Inku-turso (drawing from minnasundberg.fi)

Inku-turso (drawing from minnasundberg.fi)

In Finnish mythology, Iku-Turso was a malevolent ocean deity who took the form a terrible sea monster. Due to the vagaries of language, it is unclear whether he (?) had the shape of a colossal walrus or a giant terrible inkfish (i.e. an octopus).  Contemporary Finnish artists apparently see no reason he can’t be both and the internet has some amazing and disturbing images of the dark god of the depths.
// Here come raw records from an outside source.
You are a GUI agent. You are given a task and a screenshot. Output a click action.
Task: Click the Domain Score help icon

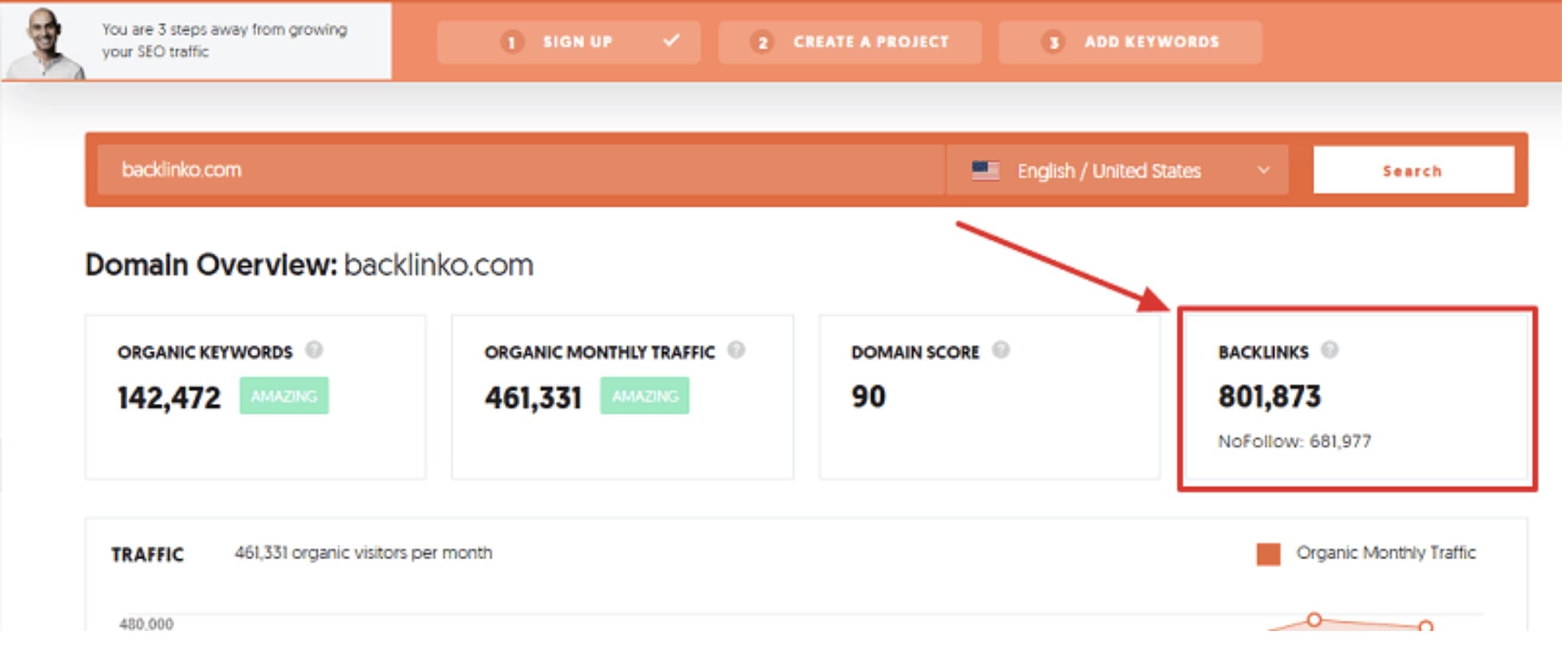click(1000, 350)
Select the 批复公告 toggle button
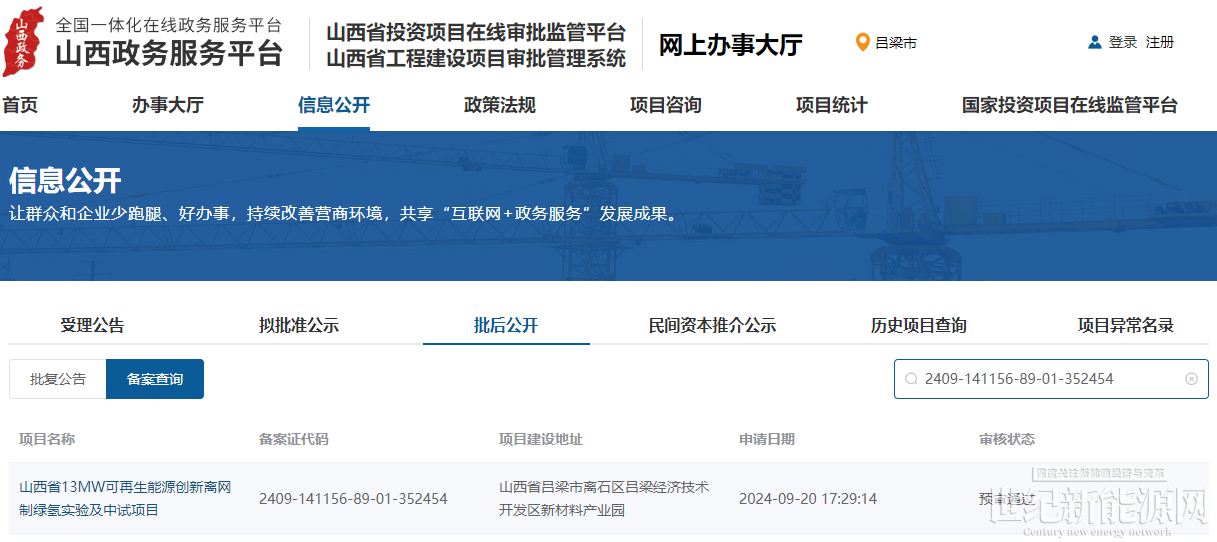The image size is (1217, 542). click(58, 379)
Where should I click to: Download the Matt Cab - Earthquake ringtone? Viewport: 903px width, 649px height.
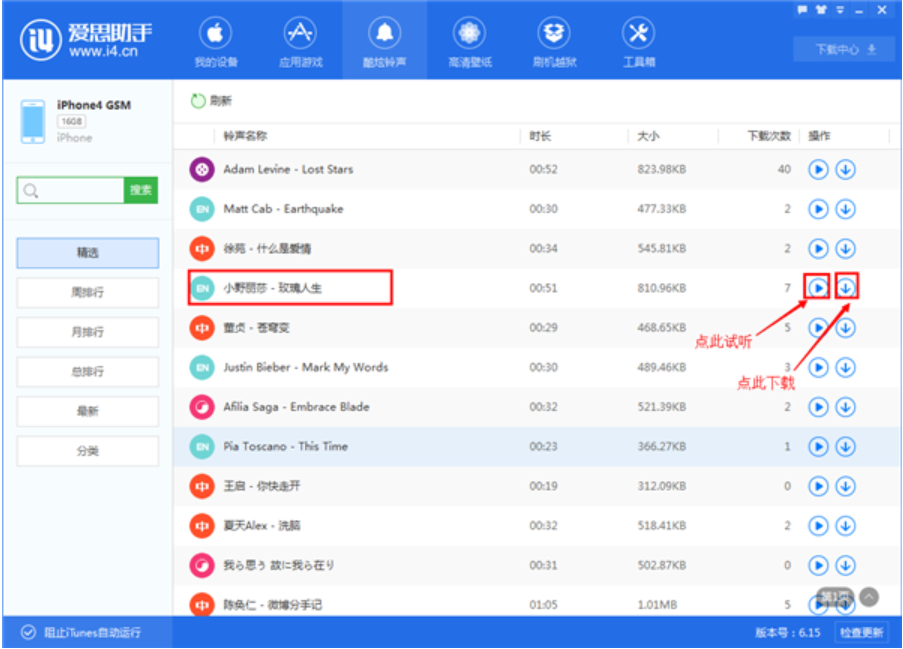[846, 209]
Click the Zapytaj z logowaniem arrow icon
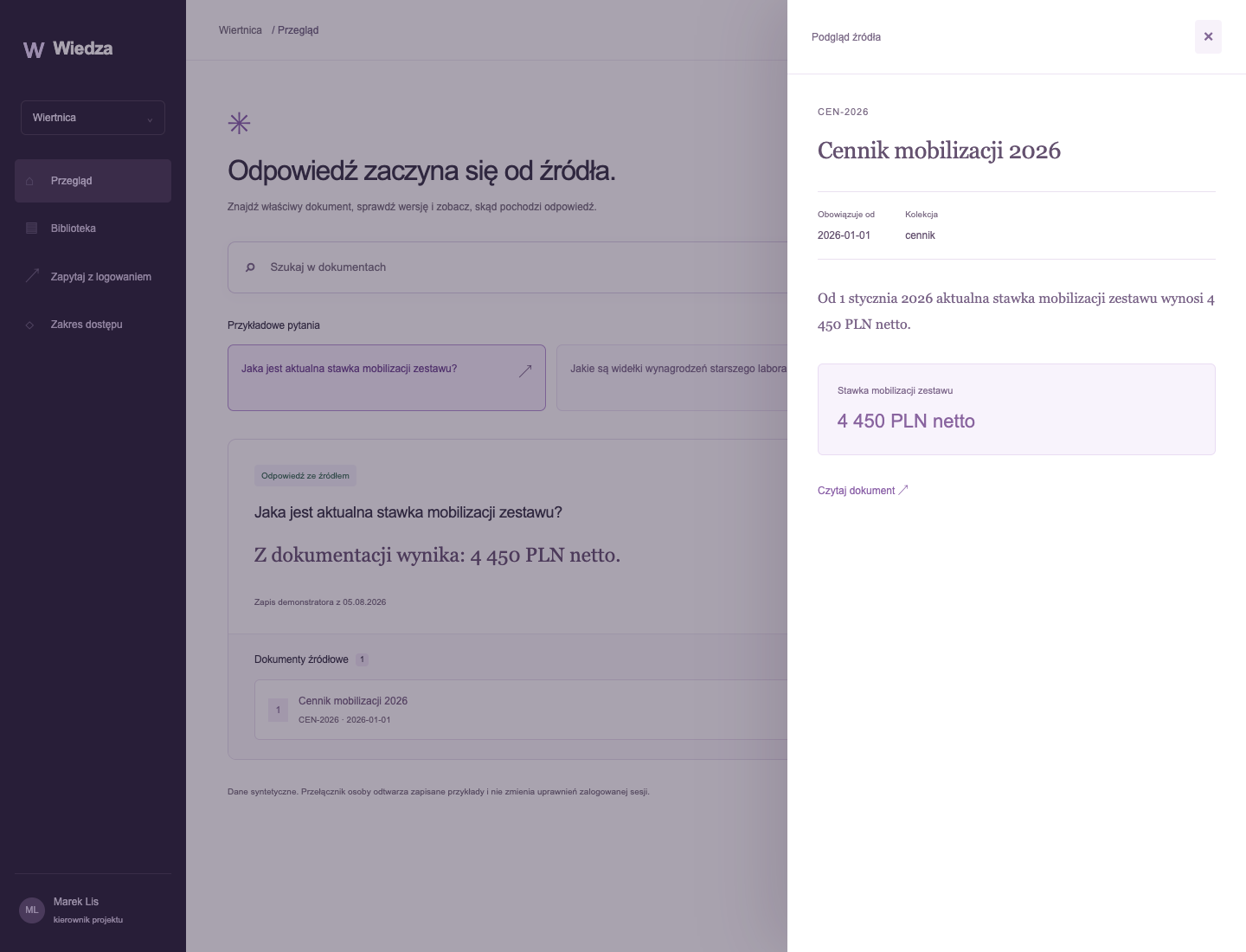The image size is (1246, 952). coord(32,276)
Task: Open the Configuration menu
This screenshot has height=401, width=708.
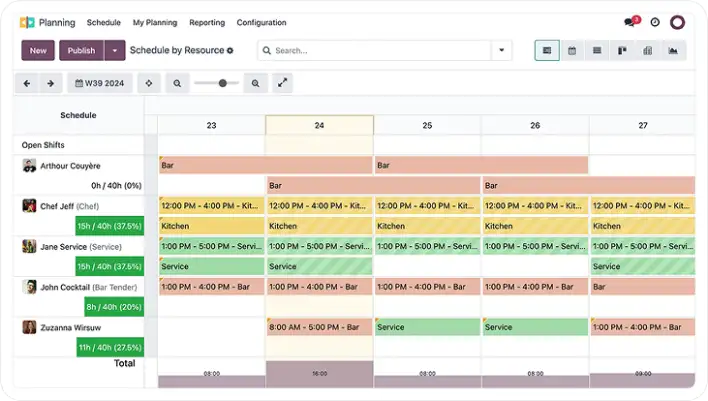Action: [261, 22]
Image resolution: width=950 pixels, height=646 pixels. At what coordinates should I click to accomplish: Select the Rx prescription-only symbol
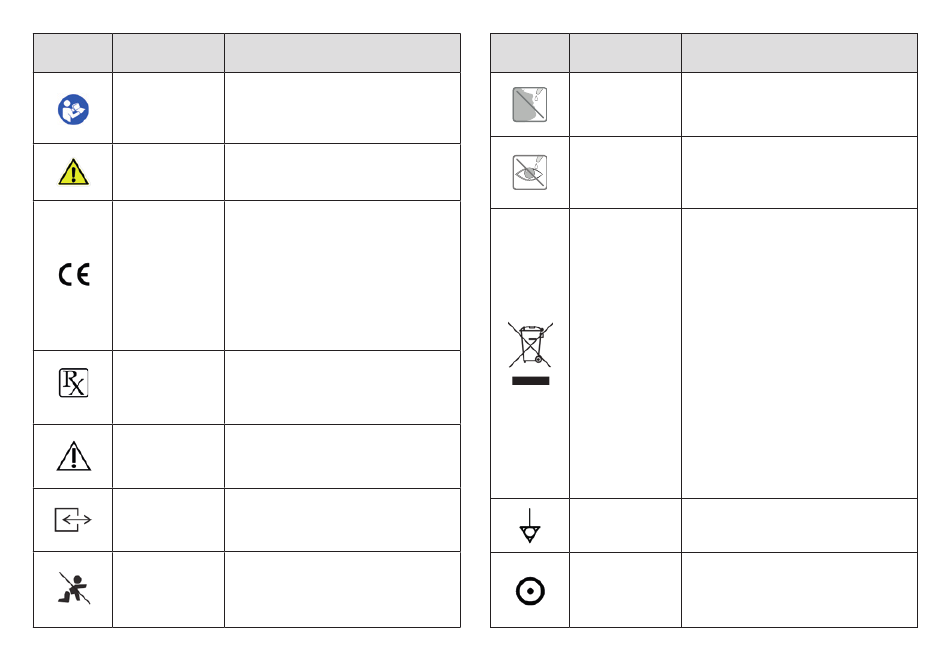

Iku Turso (art by Nuctameron)

Iku Turso (art by Nuctameron)

Not only was Iku-Turso’s appearance formidable, but he seemingly had powerful and weird magic—a sort of divine antagonistic surrealist. The god makes a typically bizarre appearance in the Kalevala, the great mythological epic of the Finns (which Ferrebeekeeper has already visited—to tell the dark story of Lemminkäinen and the Swan of Tuonela).  In the second canto, the god rises from the depths and burns a huge hay stack.  From the cinders grows an oak so large that it threatens to blot out the sun and moon—and so the tree must be cut down.  Later in the epic, Inku-Turso is enlisted by the goddess of the North (the witch Louhi) to prevent the theft of the powerful magical artifact Sampo.  However one of the sorcerers seeking Sampo was too powerful for even a bizarre walrus/octopus sea god to stop.  Poor Inku-Tursu ended up magically cursed to haunt the bottom of the ocean.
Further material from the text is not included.